• WHAT TO PRODUCE: Retype the whole listing, please, keeping every line exact and dropping the pictures.

• DATA FOR ANALYSIS:
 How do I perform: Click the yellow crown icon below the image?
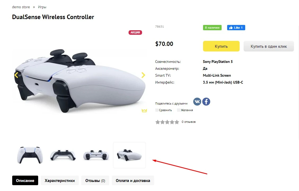(144, 110)
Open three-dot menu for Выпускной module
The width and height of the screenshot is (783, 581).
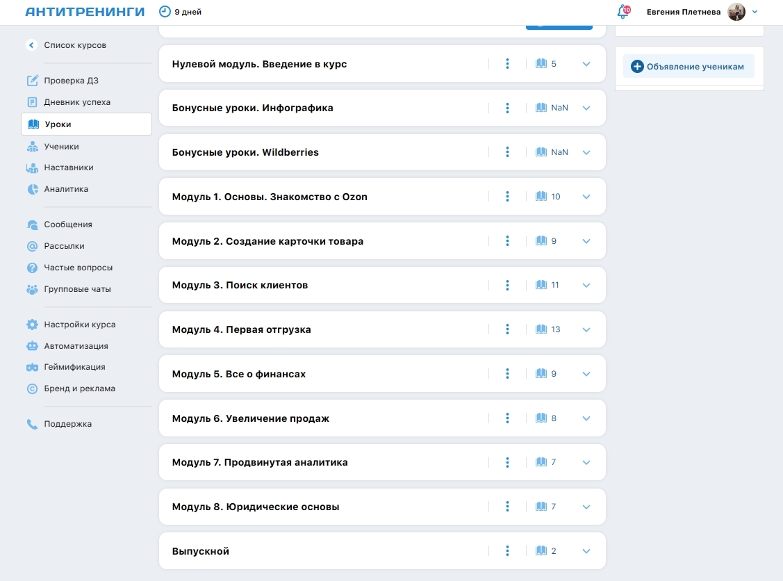pos(508,551)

• COMPLETED TASK:
 How do I perform: Click the yellow crown icon below the image?
(144, 110)
Open three-dot menu for Выпускной module
The width and height of the screenshot is (783, 581).
pos(508,551)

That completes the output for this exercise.